Dubai on the brink of a debt default in 2009 received a $20bn bailout from the Abu Dhabi government and the UAE’s central bank that year. The emirate and its state-owned companies ran up debt of at least $129.3bn amid a building boom, according to estimates by Credit Suisse Group AG in January.
“Investors’ perception of Dubai, in general, is still marred by the emirate’s debts,” Datin Maznah Mahbob, Kuala Lumpur-based chief executive of Funds Management at AmInvestment Bank Group, said in an interview in Abu Dhabi on Sunday. “It affects all entities in Dubai.”
DP World’s long-term foreign issuer credit is rated BB by Standard & Poor’s, the second-highest junk grade. Dubai’s debt isn’t graded by credit rating companies. Neighbouring Abu Dhabi is rated Aa2 at Moody’s Investors Service, the third-highest investment-grade ranking.
The difference in yield between Dubai’s 6.396 percent dollar sukuk and Malaysia’s widened 14 basis points last week to 238 on April 15, according to data compiled by Bloomberg.
Offerings from the six Gulf Cooperation Council countries, including the United Arab Emirates and Saudi Arabia dropped to $964m this year from $2.3bn in the same period in 2010, according to data compiled by Bloomberg.
Average yields on Sharia-compliant notes from the GCC retreated 14 basis points last week to 4.93 percent on April 15, the lowest level since October 2005, according to the HSBC/NASDAQ Dubai GCC US Dollar Sukuk Index. The extra yield investors demand to hold the debt over the London interbank offered rate was little changed in the week at 293 basis points.
Dubai’s economy, the second-biggest of seven that make up the UAE, is recovering from the credit crisis, helped by a revival in trade and tourism. Gross domestic product expanded 2.2 percent in 2010 from a year earlier, the statistics bureau said on its website March 21. Economic growth is expected to accelerate to 4 percent this year, according to Standard Chartered Plc in December.
Sukuk, or bonds that use asset returns to comply with Islam’s ban on interest, from the GCC returned 1.4 percent this month, the HSBC/NASDAQ Dubai GCC US Dollar Sukuk Index shows. Debt in developing markets gained 0.6 percent, JPMorgan Chase & Co.’s EMBI Global Diversified Index shows.
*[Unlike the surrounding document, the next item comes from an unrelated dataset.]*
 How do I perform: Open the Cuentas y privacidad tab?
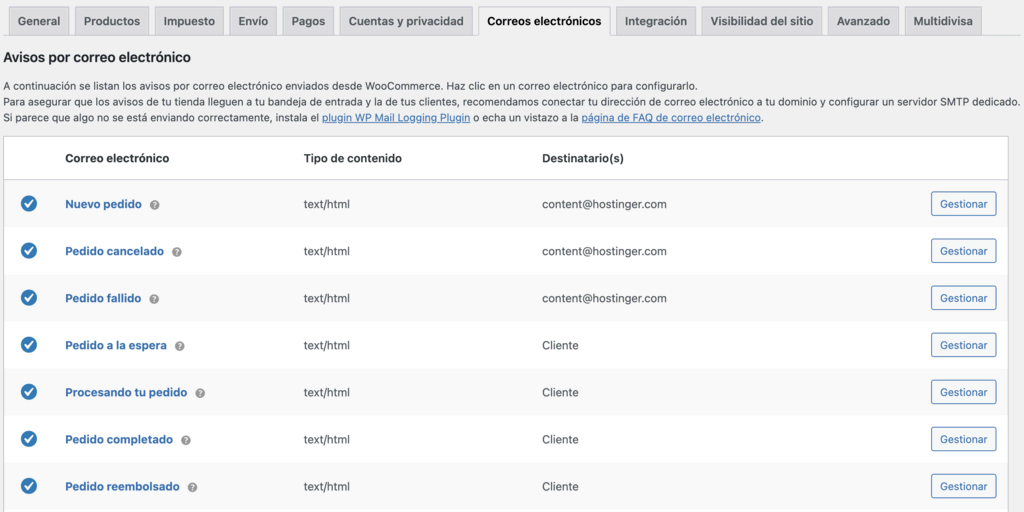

The Bloomberg-AIBIM-Bursa Malaysia Sovereign Shariah Index, which tracks the most-traded ringgit-denominated government securities, was at 101.896 April 15, compared with 101.815 a week earlier. The gauge has gained less than 0.1 percent this month.
DP World, the world’s fourth-biggest ports operator, reported a 13 percent increase in profit to $374.8m last year as global trade rose.
“You will have more regional investors that are mandated to look only at investment grade paper that will now be more willing to take some on,” Louis Najem, Dubai-based fixed-income sales trader at Rasmala, said in an e-mail response on April 13.